The boat arrives, and thanks to great teamwork we can securely and quickly load our gear. And we are off to “Sandy Beach” as we called the new piece of land after we saw it on the aerial images. But that is a misnomer – even though the coastline is straighter and more level, it is still made of stones. Nevertheless, we are thrilled at the beauty of the raw coastline and the trees at the edge of the forest, which have been bleached by the salt and the waves. A few washed-up trunks mark an area of higher ground that is appropriate for our camp so that the only thing remaining is to start a campfire and set up our lean-to. We quickly get to work raising the tarp, gathering wood and setting up tents. During our work we find wolf tracks in the flood zone – that means that they must have passed through this area in the past few hours. And a second coincidence strikes us: while walking along the beach, Carina discovers a dead sea lion which the high tide must have washed on shore. So, we decide to go back there with Fabian during the twilight hours, hide ourselves and spend the following hours until sunset, quiet and unmoving, and waiting for the wolves. After 20 minutes I feel a slight twinge in my back, my ear itches like crazy and my feet are screaming for a change of position. So I change position slowly and as quietly as possible. After about 5 minutes this becomes uncomfortable too. It’s making me crazy. All the things one does to see a few animals in their natural habitat. It’s no use, I force my thoughts and concentration on something else, the light on the water surface, for example, created by the setting sun. Didn’t I just hear something rustle in the forest? Didn’t something just move over there on the beach?
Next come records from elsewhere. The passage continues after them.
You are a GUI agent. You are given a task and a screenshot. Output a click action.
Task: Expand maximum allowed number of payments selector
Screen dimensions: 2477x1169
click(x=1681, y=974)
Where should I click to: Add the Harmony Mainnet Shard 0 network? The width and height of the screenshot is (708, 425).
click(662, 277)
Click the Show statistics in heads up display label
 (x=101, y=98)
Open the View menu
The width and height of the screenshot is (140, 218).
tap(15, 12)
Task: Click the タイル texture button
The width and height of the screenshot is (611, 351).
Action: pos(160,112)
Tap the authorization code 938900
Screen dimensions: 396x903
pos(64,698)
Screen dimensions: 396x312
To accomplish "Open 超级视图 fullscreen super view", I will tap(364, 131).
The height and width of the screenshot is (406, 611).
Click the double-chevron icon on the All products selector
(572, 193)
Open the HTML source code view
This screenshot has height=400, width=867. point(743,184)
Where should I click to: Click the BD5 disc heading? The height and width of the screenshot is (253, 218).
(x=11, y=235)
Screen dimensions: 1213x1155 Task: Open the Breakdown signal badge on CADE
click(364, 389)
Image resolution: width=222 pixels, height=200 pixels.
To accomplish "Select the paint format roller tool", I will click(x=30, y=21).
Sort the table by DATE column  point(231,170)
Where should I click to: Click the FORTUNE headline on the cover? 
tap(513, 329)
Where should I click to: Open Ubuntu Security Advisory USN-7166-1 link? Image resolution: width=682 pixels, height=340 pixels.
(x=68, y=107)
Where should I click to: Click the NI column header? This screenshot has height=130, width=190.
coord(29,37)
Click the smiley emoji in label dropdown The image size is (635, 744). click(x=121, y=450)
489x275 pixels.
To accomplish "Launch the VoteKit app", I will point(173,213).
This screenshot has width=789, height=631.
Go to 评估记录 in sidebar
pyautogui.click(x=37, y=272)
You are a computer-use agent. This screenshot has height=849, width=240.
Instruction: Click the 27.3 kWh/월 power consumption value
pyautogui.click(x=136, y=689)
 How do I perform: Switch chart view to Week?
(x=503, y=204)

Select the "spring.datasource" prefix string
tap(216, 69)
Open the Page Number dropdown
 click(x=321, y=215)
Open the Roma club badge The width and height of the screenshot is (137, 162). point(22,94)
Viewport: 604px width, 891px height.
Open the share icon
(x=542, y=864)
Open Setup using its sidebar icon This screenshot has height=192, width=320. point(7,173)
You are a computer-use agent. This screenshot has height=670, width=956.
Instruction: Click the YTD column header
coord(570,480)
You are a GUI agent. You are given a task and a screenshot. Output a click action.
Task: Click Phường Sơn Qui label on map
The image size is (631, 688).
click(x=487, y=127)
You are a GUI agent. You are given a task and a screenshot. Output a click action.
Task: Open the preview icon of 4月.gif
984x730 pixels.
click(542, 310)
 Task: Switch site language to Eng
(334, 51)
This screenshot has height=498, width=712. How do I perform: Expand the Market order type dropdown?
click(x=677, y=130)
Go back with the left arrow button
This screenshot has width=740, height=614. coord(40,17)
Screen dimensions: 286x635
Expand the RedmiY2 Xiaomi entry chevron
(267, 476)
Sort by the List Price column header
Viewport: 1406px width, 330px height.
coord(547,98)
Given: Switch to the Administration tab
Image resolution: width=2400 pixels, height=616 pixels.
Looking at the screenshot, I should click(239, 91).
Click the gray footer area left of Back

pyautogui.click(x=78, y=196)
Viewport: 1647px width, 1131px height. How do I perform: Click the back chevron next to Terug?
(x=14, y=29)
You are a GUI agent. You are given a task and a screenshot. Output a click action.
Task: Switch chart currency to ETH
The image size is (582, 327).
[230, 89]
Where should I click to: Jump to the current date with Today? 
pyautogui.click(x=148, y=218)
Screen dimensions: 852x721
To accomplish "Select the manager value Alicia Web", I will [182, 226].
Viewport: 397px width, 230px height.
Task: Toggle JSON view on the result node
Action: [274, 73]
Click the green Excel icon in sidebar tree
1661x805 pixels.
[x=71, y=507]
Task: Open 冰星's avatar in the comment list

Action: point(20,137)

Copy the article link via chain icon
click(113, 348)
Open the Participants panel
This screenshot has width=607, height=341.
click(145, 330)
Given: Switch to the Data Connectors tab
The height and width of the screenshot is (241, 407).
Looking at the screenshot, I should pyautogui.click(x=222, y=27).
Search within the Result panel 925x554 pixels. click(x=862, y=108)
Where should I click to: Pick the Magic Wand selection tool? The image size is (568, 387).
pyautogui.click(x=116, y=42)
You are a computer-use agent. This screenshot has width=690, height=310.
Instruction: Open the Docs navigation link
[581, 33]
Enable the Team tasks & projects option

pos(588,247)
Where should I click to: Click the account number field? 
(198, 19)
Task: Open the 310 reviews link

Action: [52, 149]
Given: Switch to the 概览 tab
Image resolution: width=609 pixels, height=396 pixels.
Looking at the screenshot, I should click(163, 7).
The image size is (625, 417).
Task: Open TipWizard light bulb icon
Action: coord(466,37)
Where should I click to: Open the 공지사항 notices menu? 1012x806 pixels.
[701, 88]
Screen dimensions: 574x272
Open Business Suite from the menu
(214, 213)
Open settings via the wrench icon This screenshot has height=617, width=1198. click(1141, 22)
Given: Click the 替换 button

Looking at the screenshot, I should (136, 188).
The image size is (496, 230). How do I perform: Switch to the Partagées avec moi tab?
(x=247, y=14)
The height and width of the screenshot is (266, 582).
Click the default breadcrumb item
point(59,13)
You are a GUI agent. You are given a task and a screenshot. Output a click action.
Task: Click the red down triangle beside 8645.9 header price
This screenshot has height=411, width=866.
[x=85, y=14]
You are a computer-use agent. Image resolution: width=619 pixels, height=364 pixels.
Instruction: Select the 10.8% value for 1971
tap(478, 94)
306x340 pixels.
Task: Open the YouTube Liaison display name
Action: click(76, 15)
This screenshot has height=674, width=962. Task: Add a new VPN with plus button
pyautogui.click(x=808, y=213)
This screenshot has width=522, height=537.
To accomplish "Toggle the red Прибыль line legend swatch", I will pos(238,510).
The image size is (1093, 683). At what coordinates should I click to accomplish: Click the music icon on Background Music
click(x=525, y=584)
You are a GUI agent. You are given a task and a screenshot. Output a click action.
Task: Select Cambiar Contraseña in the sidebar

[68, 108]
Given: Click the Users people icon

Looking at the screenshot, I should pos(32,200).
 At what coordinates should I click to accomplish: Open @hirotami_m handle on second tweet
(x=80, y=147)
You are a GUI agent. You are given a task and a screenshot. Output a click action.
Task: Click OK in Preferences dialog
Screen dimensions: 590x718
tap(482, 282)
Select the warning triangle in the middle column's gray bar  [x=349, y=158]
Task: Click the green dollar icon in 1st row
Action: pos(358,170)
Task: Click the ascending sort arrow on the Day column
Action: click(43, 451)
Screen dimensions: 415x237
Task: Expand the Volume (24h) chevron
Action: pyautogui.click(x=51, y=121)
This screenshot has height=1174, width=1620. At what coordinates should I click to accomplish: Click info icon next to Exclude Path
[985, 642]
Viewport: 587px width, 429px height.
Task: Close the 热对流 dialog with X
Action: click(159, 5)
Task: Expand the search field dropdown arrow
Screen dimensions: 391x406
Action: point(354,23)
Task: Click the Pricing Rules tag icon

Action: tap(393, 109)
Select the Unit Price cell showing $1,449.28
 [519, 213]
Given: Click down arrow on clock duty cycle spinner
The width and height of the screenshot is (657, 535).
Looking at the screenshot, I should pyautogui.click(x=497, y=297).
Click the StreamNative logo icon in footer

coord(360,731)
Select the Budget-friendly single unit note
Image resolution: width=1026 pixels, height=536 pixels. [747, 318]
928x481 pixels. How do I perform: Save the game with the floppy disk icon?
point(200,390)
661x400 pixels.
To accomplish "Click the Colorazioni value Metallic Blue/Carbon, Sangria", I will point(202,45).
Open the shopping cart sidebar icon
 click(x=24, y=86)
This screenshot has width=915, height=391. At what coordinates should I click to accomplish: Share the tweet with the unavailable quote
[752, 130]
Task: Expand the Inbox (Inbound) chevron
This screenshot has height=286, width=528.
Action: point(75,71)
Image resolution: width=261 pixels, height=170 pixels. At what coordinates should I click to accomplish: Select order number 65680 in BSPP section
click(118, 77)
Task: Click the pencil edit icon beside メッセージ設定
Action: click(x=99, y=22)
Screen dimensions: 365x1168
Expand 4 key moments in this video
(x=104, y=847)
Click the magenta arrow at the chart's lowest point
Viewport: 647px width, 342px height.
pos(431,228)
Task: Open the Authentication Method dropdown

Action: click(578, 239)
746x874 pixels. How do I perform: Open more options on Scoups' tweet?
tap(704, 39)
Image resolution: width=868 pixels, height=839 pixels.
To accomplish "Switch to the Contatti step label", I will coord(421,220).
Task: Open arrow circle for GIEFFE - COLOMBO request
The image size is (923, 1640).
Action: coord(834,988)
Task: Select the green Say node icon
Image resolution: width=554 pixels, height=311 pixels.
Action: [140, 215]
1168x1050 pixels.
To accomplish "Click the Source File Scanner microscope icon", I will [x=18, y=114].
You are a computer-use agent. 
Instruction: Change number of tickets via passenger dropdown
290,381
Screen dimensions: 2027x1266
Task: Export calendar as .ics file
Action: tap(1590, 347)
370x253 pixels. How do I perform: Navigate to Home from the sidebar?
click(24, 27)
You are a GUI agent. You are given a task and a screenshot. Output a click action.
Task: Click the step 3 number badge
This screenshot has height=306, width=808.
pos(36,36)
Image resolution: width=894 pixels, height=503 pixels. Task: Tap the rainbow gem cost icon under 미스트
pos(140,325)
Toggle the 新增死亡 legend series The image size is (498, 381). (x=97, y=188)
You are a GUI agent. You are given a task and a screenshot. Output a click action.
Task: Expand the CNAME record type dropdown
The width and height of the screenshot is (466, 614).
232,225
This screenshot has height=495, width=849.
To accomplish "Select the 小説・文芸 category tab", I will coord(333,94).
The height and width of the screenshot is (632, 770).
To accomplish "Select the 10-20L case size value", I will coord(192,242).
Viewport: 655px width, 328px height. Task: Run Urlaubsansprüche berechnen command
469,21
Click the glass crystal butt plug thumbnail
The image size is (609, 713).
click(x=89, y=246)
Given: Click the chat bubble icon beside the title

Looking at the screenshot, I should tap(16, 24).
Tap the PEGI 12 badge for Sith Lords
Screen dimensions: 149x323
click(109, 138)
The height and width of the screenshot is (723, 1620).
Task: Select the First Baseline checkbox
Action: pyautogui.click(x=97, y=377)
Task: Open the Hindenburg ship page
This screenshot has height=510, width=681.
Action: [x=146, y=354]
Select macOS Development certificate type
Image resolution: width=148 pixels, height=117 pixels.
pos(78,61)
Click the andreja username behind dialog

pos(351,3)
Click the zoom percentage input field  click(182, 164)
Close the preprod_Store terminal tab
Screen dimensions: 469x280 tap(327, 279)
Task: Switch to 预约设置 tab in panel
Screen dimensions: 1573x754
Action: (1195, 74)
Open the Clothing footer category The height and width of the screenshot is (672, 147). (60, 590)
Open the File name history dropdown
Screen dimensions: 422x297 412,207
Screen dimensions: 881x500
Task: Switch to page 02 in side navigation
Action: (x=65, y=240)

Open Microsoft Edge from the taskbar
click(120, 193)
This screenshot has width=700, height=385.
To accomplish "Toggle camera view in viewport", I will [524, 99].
As it slowly cools down, we decide to go back to the camp to warm ourselves up at the campfire. “Yup, that’s what this job is like,” says Fabian. “You sit around a lot and nothing happens.“ The wolves did not appear this evening. “But I love it when it is so peaceful,“ Fabian says later, as we end the day at the campfire. And we got to see a fantastic sunset that we may not have seen if we had been spending a normal day going about our business.
And look at that – suddenly, while we all quietly sit around the campfire, gazing out at the ocean and reviewing our day, Carina taps me on the shoulder and says, “Back there, something moved, I saw it! It walked out of the forest down to the beach.” And exactly where we had sat a few hours earlier, waiting for something to happen, a pack of wolves circles the cadaver. So they finally came, on their own time. This is, after all, their land.